One of the more important aspects of Sun and Netscape's cooperation is the commitment to make the languages work together. They share a similar syntax and control structure that make it easier to write code for either language. But more importantly, a JavaScript page will be able to communicate with the Java applet referenced by the page.
Another aspect of this sharing takes place not in the browser, but in the server. Netscape's new LiveWire graphic environment will support both Java and JavaScript so the scripting language that works on the browser will also work on the server. Just as interactive scripts currently run as CGI scripts, JavaScript can handle such interaction on these new servers that support LiveWire.

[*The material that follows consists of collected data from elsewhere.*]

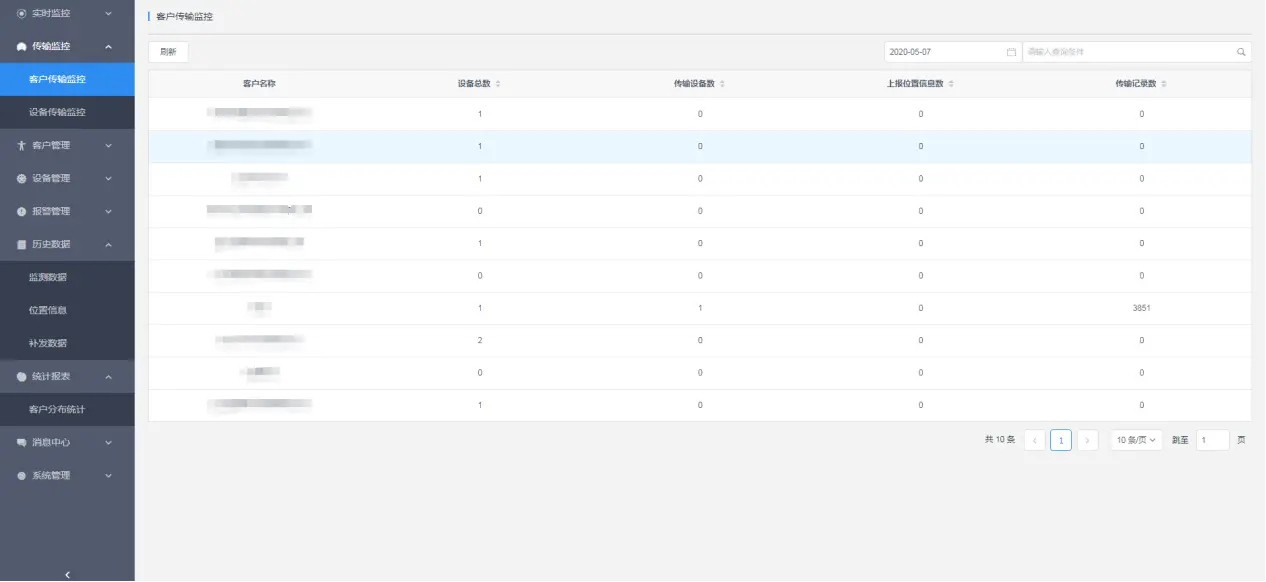The height and width of the screenshot is (582, 1266).
Task: Collapse the sidebar with the bottom arrow
Action: [x=67, y=574]
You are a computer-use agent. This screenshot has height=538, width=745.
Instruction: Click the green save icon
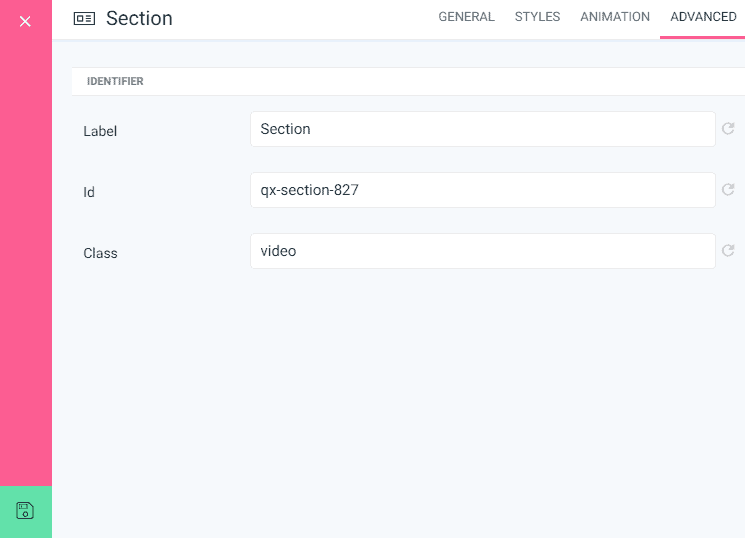click(x=25, y=511)
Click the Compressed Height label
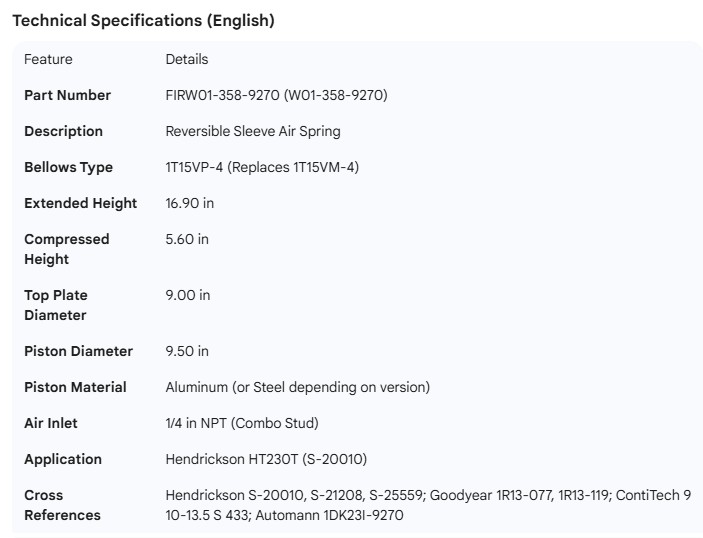This screenshot has height=538, width=703. click(x=66, y=249)
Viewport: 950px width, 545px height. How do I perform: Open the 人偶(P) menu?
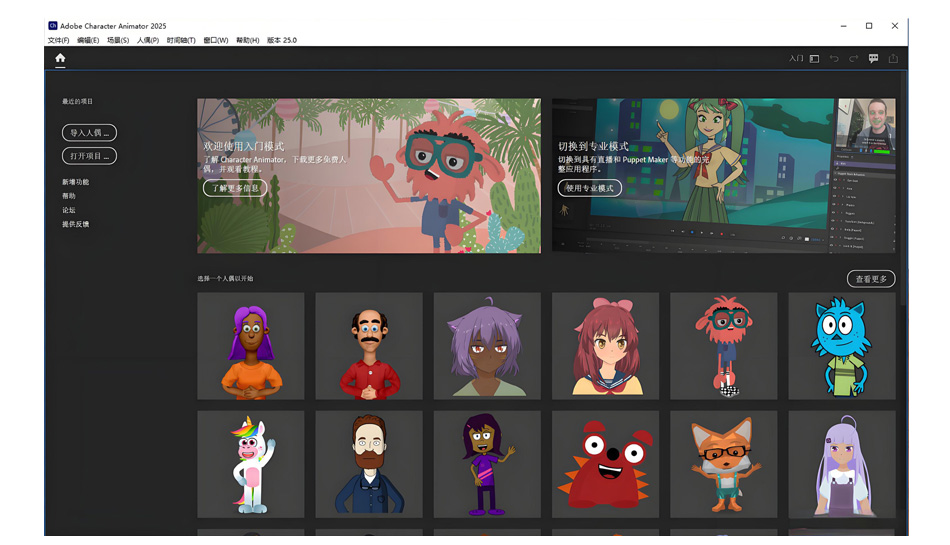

JavaScript will be incorporated into more Internet tools. While Netscape introduced JavaScript with Navigator 2.0, Sun and Netscape are making it an open, cross-platform scripting language. This means that any publisher can use it as his scripting language. This is the primary reason why 28 other companies endorsed JavaScript upon its release.
Several of these companies are expected to either incorporate JavaScript into their products or provide an interface to JavaScript. The most visible products will be the plugins to Netscape Navigator, as discussed previously. Also, the Professional version of the LiveWire environment uses JavaScript to access high-end databases. It will be interesting to see how this market develops.
All of this holds great potential for creating an exciting Web experience for your viewers. You will be able to use the same language to enhance your Web page, customize your server, create stunning effects with your plug-ins, and communicate with specialized Java applets. JavaScript can make your Web page come alive; it can make your site an unforgettable experience that your users will want at the top of their bookmarks.